Many Retailers Are Asking the Wrong Question About Personalized Offers
Instead, they should be focusing on three key areas. Instead, they should be focusing on three key areas.
January 1, 2018
Years ago, I remember some retailers boasting that they had no advertising expense. These retailers were charging brands for ad placement and display fees and then applying the funds collected to the cost of printing and distributing weekly ads. Voila—no advertising costs! Wow, what a great business!
Then Walmart came along and upended the industry with its focus on everyday low prices. Supermarket retailers were up in arms, wondering how Walmart could sell products below cost. Sure, Walmart leveraged their scale and logistics expertise. But Walmart importantly did not play the ad money shell game, instead putting all manufacturer monies into cost of goods.
And now the same cycle is playing out again. Many regional retailers are focused on customer-centric retailing—the practice of using data-driven customer insights to improve product assortment, promotion planning, pricing and marketing personalization. Many of these retailers are seeking to sell data to brand manufacturers, looking to create a new revenue stream while pressuring the brands for incremental offers to feed personalization initiatives.
The challenge of funding personalized offers is universal, and many retailers fall back on a time-tested solution: Get the brand manufacturers to pay for it. Every retailer I talk with about marketing personalization inevitably asks, “Where do I go for incremental offers to power my personalization program?” These retailers are asking the wrong question.
Instead, retailers should be asking how they can better use the existing promotional content they have. There are three key areas retailers should be focused on relative to marketing personalization.
Personalized ad flyer: Rather than force your shoppers to search through hundreds of sale products to find the few that are of interest, retailers should be providing a personalized digital ad to each of their customers. This makes more effective use of existing promotions and helps drive sales by getting the most relevant sale items in front of each individual customer. Retailers doing this include Niemann Foods’ County Market stores, Coborn’s and Foodtown.
Look to TPRs: Every supermarket retailer has hundreds, if not thousands, of products on sale each week as part of a TPR (temporary price reduction) program, and there are two opportunities here. The first is simply getting the most relevant TPR products in front of each individual customer as in the personalized ad flyer above. But there is a more powerful opportunity to implement a hybrid pricing strategy, providing a discount for all shoppers at the shelf, but a deeper discount to shoppers as part of a strategy to grow shopper share of wallet.

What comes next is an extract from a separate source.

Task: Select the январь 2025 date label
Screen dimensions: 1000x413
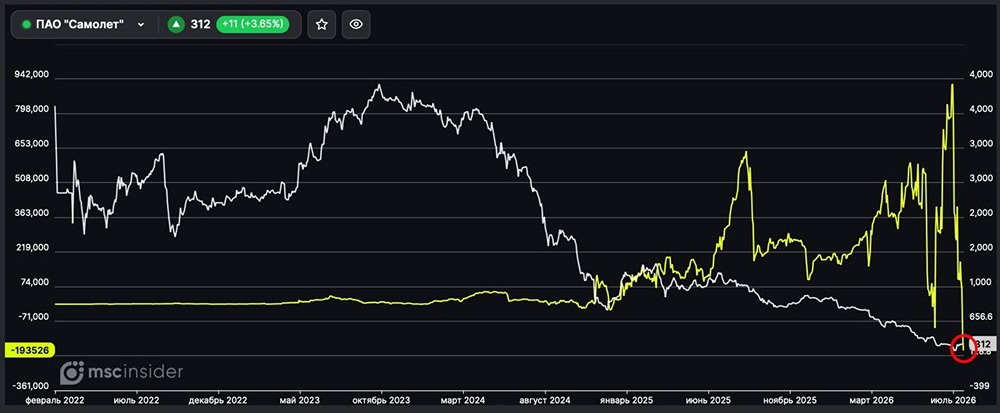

Look to local and regional vendors: In the Let’s Get Personal: Digital Customer Engagement in Supermarket Retail article, I spoke to retailers putting in place a digital marketing ecosystem. Looking to County Market again, we see the retailer opening up their digital marketing platform portal to local and regional vendors to create digital offers that are then directed to the most relevant shoppers. Everyone wins as the smaller vendors typically do not have access to sophisticated digital marketing, the customer benefits from additional savings on relevant products, and the retailer gains from additional content for marketing personalization and furthering local brands.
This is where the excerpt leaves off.